Les médias télévisés sont également sollicités pour que les émissions ou les journaux soient diffusés avec un traducteur en langue des signes.

C’EST L’UNION QUI FAIT LA FORCE !

“Ça se fait un petit peu à l’heure actuelle, mais ce n’est pas suffisant, il faudrait que ce soit systématique.”
Dans le même ordre d’idées, l’association œuvre pour que les documents administratifs soient retranscrits en braille. “Nous travaillons actuellement dans ce sens avec la maison de la communication François-Mitterrand pour l’étiquetage des vidéos.”
En agitant le microcosme réunionnais à grands renforts de journées d’information et de sensibilisation, Dassî entend bien faire bouger les choses. Sœur Marie-Bernadette tient à souligner : “Nous ne nous adressons pas seulement aux personnes handicapées, Dassî est destinée à tous les publics, professionnels, parents d’enfants sourds, administration, ou plus simplement, à ceux qui ont envie de communiquer. Nous donnons ainsi des cours de langue des signes adaptés à tous les publics et nous initions également à l’écriture braille.”
Un fois l’information ingérée, les sensoriels peuvent accéder à la culture proprement dite.
“Un effort devrait être engagé à ce niveau auprès des administrations. Pour une manifestation comme le printemps des musées, il n’y avait pas de tracts en braille, pas d’information relayée en langue des signes. C’est mon grand regret. Nous l’aurions su avant, nous aurions fait des démarches pour que cela soit fait.
Notre action consiste aussi à se mobiliser pour que les administrations fassent ce type de choses.”
Les pièces de théâtre ou les conférences en langue des signes existent déjà, même si la pratique n’est pas très répandue. “Il faudrait en revanche, pour les expositions de photos ou de peinture, mettre les informations relatives aux œuvres en braille, et pourquoi pas une reproduction complète en braille ?” Les démarches auprès des diverses instances municipales se heurtent toutefois à une certaine indifférence polie.
Du coup, les demandes relatives aux documents en braille ou les propositions de traduction en langue des signes pour les manifestations sont à réitérer à chaque animation.
C’est une évidence : la mise en place des dispositifs pour les handicapés n’est pas inscrite dans les réflexes administratifs.
Sœur Marie-Bernadette, qui énonce cette réalité, s’arrête un instant de parler, avec une franche ferveur peinte sur le visage : “Un jour quelqu’un, dans une administration, m’a même dit : il y a trop peu de personnes concernées.
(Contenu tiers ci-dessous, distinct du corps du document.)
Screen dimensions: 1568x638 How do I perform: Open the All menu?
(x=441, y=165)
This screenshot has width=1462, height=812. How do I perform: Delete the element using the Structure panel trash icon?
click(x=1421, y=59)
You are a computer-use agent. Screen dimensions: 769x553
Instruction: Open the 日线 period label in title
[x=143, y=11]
Même s’il n’y avait qu’une personne, une seule personne, il faudrait faire quelque chose ! Et puis, si nous étions plus nombreux à nous battre, nous serions mieux entendus.”
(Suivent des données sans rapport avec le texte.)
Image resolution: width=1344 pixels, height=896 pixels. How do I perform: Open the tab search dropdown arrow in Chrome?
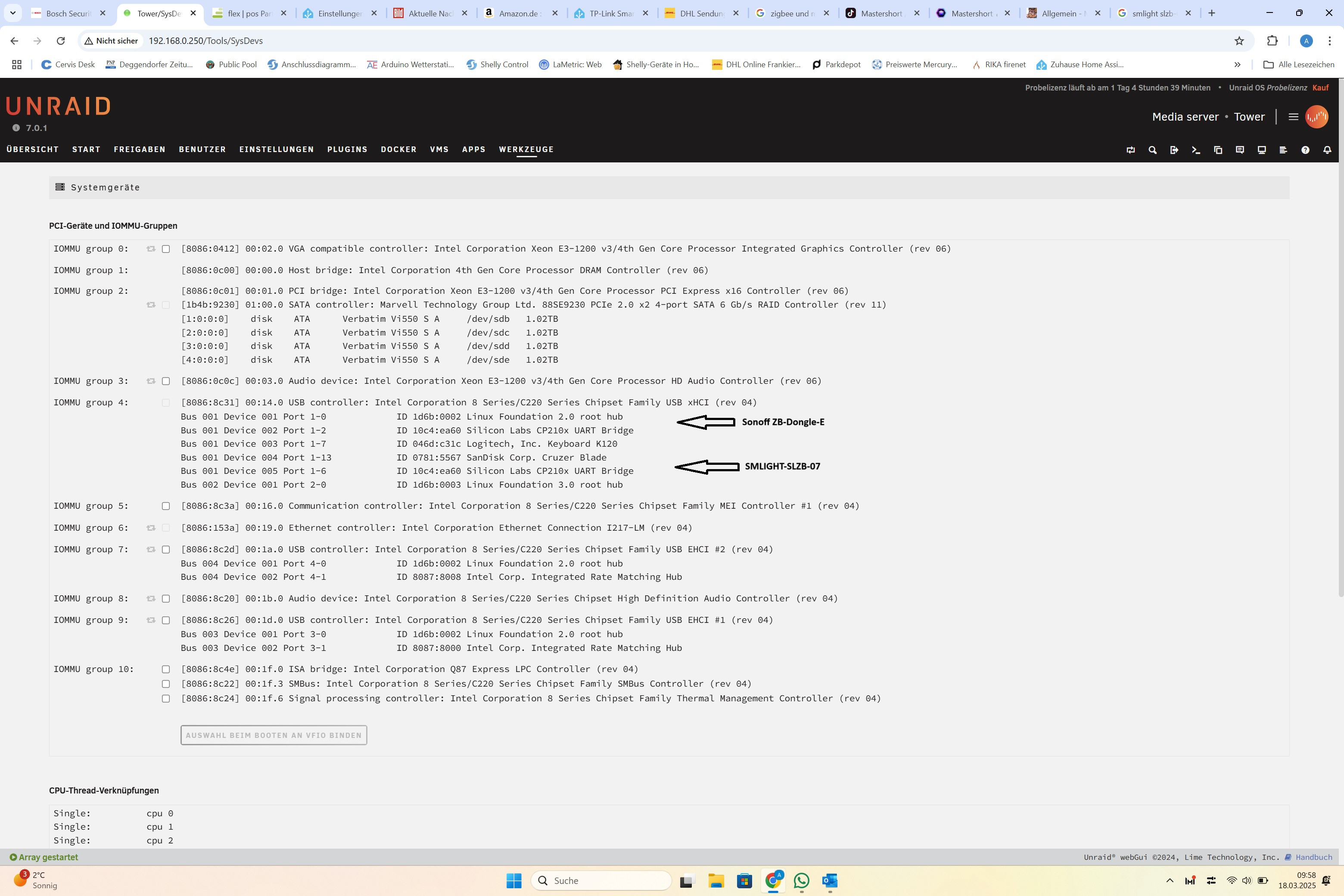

À côté de nous, une jeune femme aveugle explique à une autre personne, émue, les difficultés qu’elle rencontre dans sa vie quotidienne, les petits tracas qui s’accumulent et qui empoisonnent son existence. Alors, sortir seule, aller au théâtre ou à une exposition, ce n’est pas encore vraiment à l’ordre du jour.
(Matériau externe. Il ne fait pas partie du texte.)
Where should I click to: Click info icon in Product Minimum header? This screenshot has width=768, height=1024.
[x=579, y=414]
Le chemin qui mène à la culture est parfois tortueux. S’il est facile d’imaginer des actions telles que des visites guidées adaptées aux déficients sensoriels, comme par exemple l’Aquarium de Saint-Gilles ou le Jardin des épices, la mise en place de ces activités est bridée par la lenteur de la mobilisation.
Dassî travaille en ce moment avec l’Office du tourisme de Saint-Denis pour que le parcours des journées du patrimoine, programmées en septembre prochain, bénéficie d’une traduction en langue des signes.
Et pourquoi ne pas imaginer des initiations à la céramique, à la danse, à la percussion africaine… Tout est question de moyens humains et financiers.
C’est Sœur Marie-Bernadette, qui martèle, en guise de conclusion : “J’ai appris cela, oui. Quand on est peu à se battre, on est faible. À l’inverse, plus on est nombreux, plus on est fort.”